Thanks for all the feedback (pun intentional ) so far guys. So far the solutions seem to be around the $100 mark, which is doable, but close to the top end of my budget spectrum.

I would really like to stay with a hand-held mic if possible. The quality shotgun mics are just too expensive for me.

To reiterate, I am currently using a Shure SM58. I love the sound I get from the mic, I just wish it picked up sound at a farther distance from the person speaking than it does, but I guess it's designed not to.

Of the solutions so far (please keep them coming!), the Rane PE15 sounds like the one I would go with.

The room I'm recording in is beside the kitchen in a medium sized restaurant. Before we started using my PA system, I tried using a Radio Shack PZM/Boundary Layer mic, but it recorded EVERYTHING! Even the low bass thrum of the air conditioner system that was almost inaudible until it was recorded! Come to think of it, I bet the PE15 could help with that as well.

I'm not currently using a mixer, should I be? I've been looking at some, like the Behringer Eurorack UBB1002. Would this be a help or a hinderence in the long run?

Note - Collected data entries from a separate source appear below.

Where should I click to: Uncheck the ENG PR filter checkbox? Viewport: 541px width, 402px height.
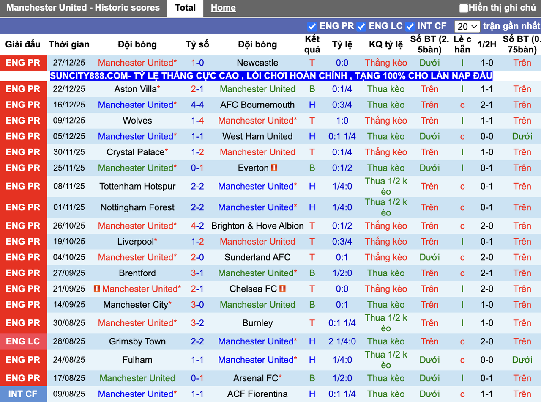[x=312, y=26]
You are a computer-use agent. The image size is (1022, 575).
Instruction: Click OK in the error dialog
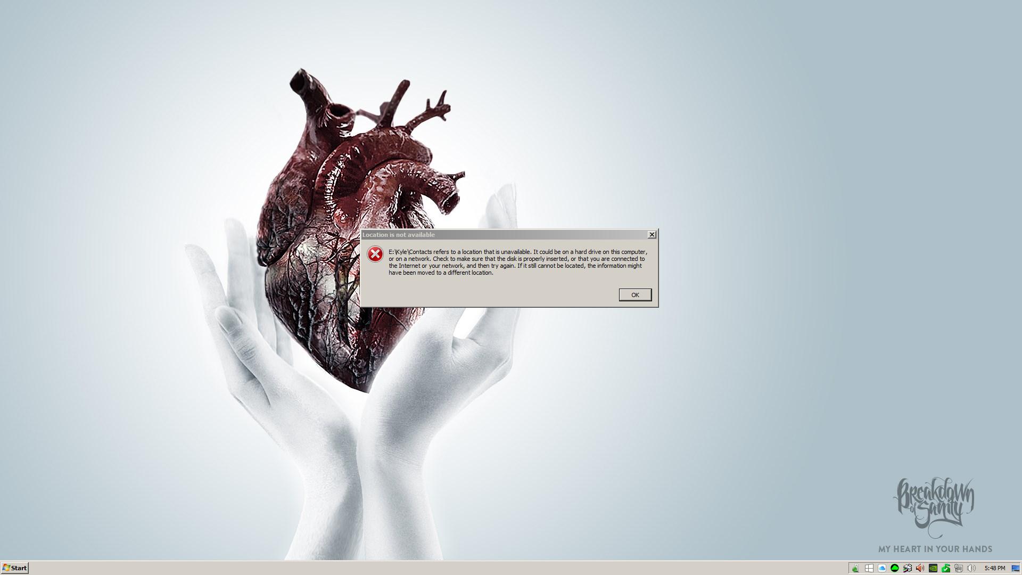[x=635, y=295]
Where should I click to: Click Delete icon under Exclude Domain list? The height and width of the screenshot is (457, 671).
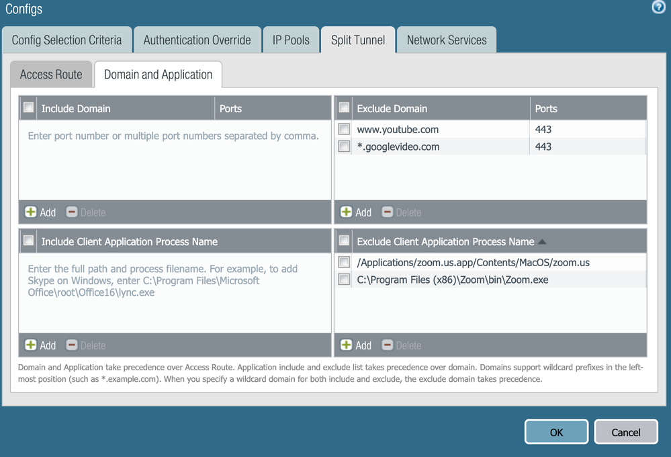pyautogui.click(x=388, y=212)

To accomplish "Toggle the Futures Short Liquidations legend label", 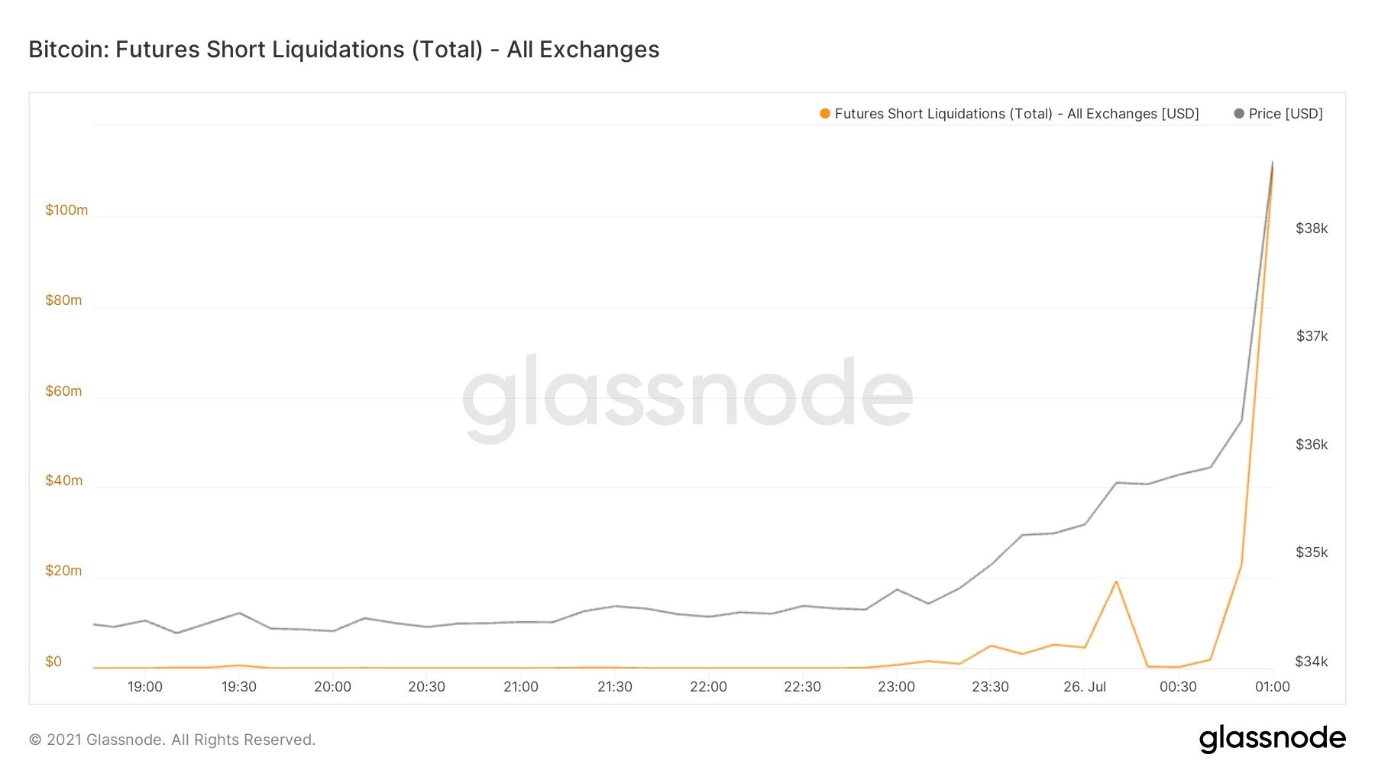I will [1017, 114].
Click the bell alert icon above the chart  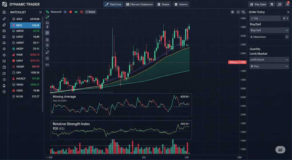[x=238, y=12]
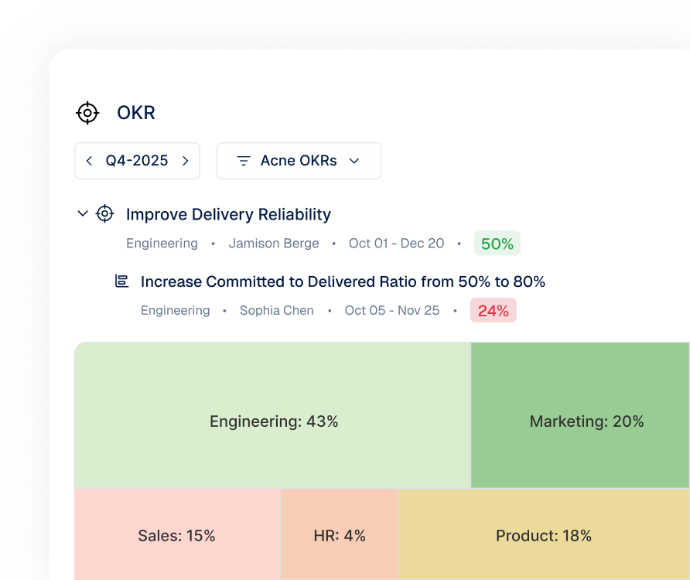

The rest of this post will be quite boring, so I won't be offended if you stop reading now. 

I got into this whole recording mess by accident. I wanted to record lectures without having to flip a cassette tape over every 30 or 45 minutes so I got my little Zoom MRS4 digital recorder. I started taking it to our church services because it was battery powered and I could hook it into the churches sound system with no trouble. The professional musician who was recording the services was having troubles with his equipment and several messages were lost from these hardware failures, I used my recorder as a backup. The guy showed me show to work the sound equipment (nothing fancy, just a portable Peavy PA system) just in case he couldn't be there. After about a year, the musician started his own music ministry and the church recording job fell to me kind of by default.

For reasons I won't go into, the church ending up folding and was no more, but about half the people still get together 4 or 5 times a year for fellowship and Bible study. These meetings are what I'm currently recording.


----------



## Wayne A. Pflughaupt (Apr 13, 2006)

*Re: Recording lectures.*




> I'm not currently using a mixer, should I be? I've been looking at some, like the Behringer Eurorack UBB1002.


Unless you have a powered speaker like a JBL Eon that will accept a direct mic input, you're using a mixer. Sounds like it's your portable Peavy system... :T

Regards,
Wayne


----------



## Harpmaker (Oct 28, 2007)

*Re: Recording lectures.*



Wayne A. Pflughaupt said:


> Unless you have a powered speaker like a JBL Eon that will accept a direct mic input, you're using a mixer. Sounds like it's your portable Peavy system... :T
> 
> Regards,
> Wayne


OK, gotcha. :T

I wish I was using that Peavey system (a 150 watt Peavey Escort 2000), it worked great and was very portable. I'm now using a 'Squier by Fender 4-Channel PA System' (shown below) that is only 80 watts and it is barely cutting the mustard.


----------



## Wayne A. Pflughaupt (Apr 13, 2006)

*Re: Recording lectures.*


Hmm... You'd think it would be enough for just vocal support, even in that restaurant. If you're running out of headroom, you might try reducing the bass control. As I mentioned, you don't need anything below ~200 Hz for voices. Excessive bass on voices not only makes them sound boomy and unnatural, it also wastes power.

Regards,
Wayne


----------



## Harpmaker (Oct 28, 2007)

*Re: Recording lectures.*



Wayne A. Pflughaupt said:


> Hmm... You'd think it would be enough for just vocal support, even in that restaurant. If you're running out of headroom, you might try reducing the bass control. As I mentioned, you don't need anything below ~200 Hz for voices. Excessive bass on voices not only makes them sound boomy and unnatural, it also wastes power.
> 
> Regards,
> Wayne


I would be enough if they would just talk into the mic.  I'll try again to get that point across.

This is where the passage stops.